SOURCE MATERIAL below:

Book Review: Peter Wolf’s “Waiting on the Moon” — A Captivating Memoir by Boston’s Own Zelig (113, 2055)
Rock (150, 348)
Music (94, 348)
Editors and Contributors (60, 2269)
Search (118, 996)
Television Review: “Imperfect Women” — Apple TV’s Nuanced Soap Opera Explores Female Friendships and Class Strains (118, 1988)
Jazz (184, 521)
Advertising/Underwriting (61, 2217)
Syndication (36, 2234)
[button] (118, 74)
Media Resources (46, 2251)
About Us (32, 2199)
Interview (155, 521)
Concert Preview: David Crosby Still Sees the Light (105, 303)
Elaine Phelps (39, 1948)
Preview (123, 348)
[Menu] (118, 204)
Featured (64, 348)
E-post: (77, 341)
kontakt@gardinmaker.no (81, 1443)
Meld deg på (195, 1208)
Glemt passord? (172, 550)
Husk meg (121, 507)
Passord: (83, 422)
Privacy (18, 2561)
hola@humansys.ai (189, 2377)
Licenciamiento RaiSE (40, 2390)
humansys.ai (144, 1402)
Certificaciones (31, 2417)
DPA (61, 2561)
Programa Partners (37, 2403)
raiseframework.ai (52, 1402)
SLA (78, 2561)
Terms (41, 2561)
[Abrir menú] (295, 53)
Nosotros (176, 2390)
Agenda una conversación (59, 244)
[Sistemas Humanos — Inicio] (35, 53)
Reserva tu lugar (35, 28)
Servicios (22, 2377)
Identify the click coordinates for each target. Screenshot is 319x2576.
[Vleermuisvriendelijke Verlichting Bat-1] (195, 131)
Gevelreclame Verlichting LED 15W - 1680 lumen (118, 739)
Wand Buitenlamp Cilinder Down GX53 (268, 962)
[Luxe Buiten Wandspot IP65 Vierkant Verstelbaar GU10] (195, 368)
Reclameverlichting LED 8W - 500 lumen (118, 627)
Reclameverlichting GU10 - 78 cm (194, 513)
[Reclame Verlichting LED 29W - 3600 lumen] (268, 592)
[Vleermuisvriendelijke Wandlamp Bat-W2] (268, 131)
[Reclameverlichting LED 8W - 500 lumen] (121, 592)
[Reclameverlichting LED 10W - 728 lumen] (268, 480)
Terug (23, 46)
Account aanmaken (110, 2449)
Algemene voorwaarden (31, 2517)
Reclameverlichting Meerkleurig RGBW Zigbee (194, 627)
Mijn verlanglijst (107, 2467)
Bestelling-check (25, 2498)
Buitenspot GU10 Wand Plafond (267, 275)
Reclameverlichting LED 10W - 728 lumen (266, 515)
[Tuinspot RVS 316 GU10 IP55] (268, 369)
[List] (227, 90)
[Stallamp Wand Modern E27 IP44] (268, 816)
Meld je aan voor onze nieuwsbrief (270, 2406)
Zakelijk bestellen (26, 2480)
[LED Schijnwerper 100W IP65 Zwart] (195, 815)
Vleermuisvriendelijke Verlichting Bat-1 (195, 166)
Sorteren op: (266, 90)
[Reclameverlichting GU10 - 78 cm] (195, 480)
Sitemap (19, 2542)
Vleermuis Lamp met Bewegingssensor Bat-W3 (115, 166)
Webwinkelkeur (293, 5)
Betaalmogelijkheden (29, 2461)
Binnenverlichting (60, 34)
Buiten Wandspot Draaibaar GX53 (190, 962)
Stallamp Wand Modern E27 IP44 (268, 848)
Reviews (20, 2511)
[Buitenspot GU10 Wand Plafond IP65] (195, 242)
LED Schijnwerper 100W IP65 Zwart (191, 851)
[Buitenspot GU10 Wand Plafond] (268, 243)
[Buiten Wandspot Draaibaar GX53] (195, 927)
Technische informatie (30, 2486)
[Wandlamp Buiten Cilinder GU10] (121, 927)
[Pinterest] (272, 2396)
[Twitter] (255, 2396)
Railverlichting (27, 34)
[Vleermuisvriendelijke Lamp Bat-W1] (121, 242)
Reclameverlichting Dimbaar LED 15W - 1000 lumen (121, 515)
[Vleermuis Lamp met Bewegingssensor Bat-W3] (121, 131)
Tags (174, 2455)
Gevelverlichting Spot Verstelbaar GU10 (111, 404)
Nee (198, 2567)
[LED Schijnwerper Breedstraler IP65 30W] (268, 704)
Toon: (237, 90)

End of SOURCE MATERIAL.

● **ASSIGNMENT**: Every entry, from first to last, should be written out exactly.

● **COMPLETED TASK**:
Book Review: Peter Wolf’s “Waiting on the Moon” — A Captivating Memoir by Boston’s Own Zelig (113, 2055)
Rock (150, 348)
Music (94, 348)
Editors and Contributors (60, 2269)
Search (118, 996)
Television Review: “Imperfect Women” — Apple TV’s Nuanced Soap Opera Explores Female Friendships and Class Strains (118, 1988)
Jazz (184, 521)
Advertising/Underwriting (61, 2217)
Syndication (36, 2234)
[button] (118, 74)
Media Resources (46, 2251)
About Us (32, 2199)
Interview (155, 521)
Concert Preview: David Crosby Still Sees the Light (105, 303)
Elaine Phelps (39, 1948)
Preview (123, 348)
[Menu] (118, 204)
Featured (64, 348)
E-post: (77, 341)
kontakt@gardinmaker.no (81, 1443)
Meld deg på (195, 1208)
Glemt passord? (172, 550)
Husk meg (121, 507)
Passord: (83, 422)
Privacy (18, 2561)
hola@humansys.ai (189, 2377)
Licenciamiento RaiSE (40, 2390)
humansys.ai (144, 1402)
Certificaciones (31, 2417)
DPA (61, 2561)
Programa Partners (37, 2403)
raiseframework.ai (52, 1402)
SLA (78, 2561)
Terms (41, 2561)
[Abrir menú] (295, 53)
Nosotros (176, 2390)
Agenda una conversación (59, 244)
[Sistemas Humanos — Inicio] (35, 53)
Reserva tu lugar (35, 28)
Servicios (22, 2377)
Identify the click coordinates for each target. Screenshot is 319x2576.
[Vleermuisvriendelijke Verlichting Bat-1] (195, 131)
Gevelreclame Verlichting LED 15W - 1680 lumen (118, 739)
Wand Buitenlamp Cilinder Down GX53 (268, 962)
[Luxe Buiten Wandspot IP65 Vierkant Verstelbaar GU10] (195, 368)
Reclameverlichting LED 8W - 500 lumen (118, 627)
Reclameverlichting GU10 - 78 cm (194, 513)
[Reclame Verlichting LED 29W - 3600 lumen] (268, 592)
[Vleermuisvriendelijke Wandlamp Bat-W2] (268, 131)
[Reclameverlichting LED 8W - 500 lumen] (121, 592)
[Reclameverlichting LED 10W - 728 lumen] (268, 480)
Terug (23, 46)
Account aanmaken (110, 2449)
Algemene voorwaarden (31, 2517)
Reclameverlichting Meerkleurig RGBW Zigbee (194, 627)
Mijn verlanglijst (107, 2467)
Bestelling-check (25, 2498)
Buitenspot GU10 Wand Plafond (267, 275)
Reclameverlichting LED 10W - 728 lumen (266, 515)
[Tuinspot RVS 316 GU10 IP55] (268, 369)
[List] (227, 90)
[Stallamp Wand Modern E27 IP44] (268, 816)
Meld je aan voor onze nieuwsbrief (270, 2406)
Zakelijk bestellen (26, 2480)
[LED Schijnwerper 100W IP65 Zwart] (195, 815)
Vleermuisvriendelijke Verlichting Bat-1 (195, 166)
Sorteren op: (266, 90)
[Reclameverlichting GU10 - 78 cm] (195, 480)
Sitemap (19, 2542)
Vleermuis Lamp met Bewegingssensor Bat-W3 (115, 166)
Webwinkelkeur (293, 5)
Betaalmogelijkheden (29, 2461)
Binnenverlichting (60, 34)
Buiten Wandspot Draaibaar GX53 (190, 962)
Stallamp Wand Modern E27 IP44 (268, 848)
Reviews (20, 2511)
[Buitenspot GU10 Wand Plafond IP65] (195, 242)
LED Schijnwerper 100W IP65 Zwart (191, 851)
[Buitenspot GU10 Wand Plafond] (268, 243)
[Buiten Wandspot Draaibaar GX53] (195, 927)
Technische informatie (30, 2486)
[Wandlamp Buiten Cilinder GU10] (121, 927)
[Pinterest] (272, 2396)
[Twitter] (255, 2396)
Railverlichting (27, 34)
[Vleermuisvriendelijke Lamp Bat-W1] (121, 242)
Reclameverlichting Dimbaar LED 15W - 1000 lumen (121, 515)
[Vleermuis Lamp met Bewegingssensor Bat-W3] (121, 131)
Tags (174, 2455)
Gevelverlichting Spot Verstelbaar GU10 (111, 404)
Nee (198, 2567)
[LED Schijnwerper Breedstraler IP65 30W] (268, 704)
Toon: (237, 90)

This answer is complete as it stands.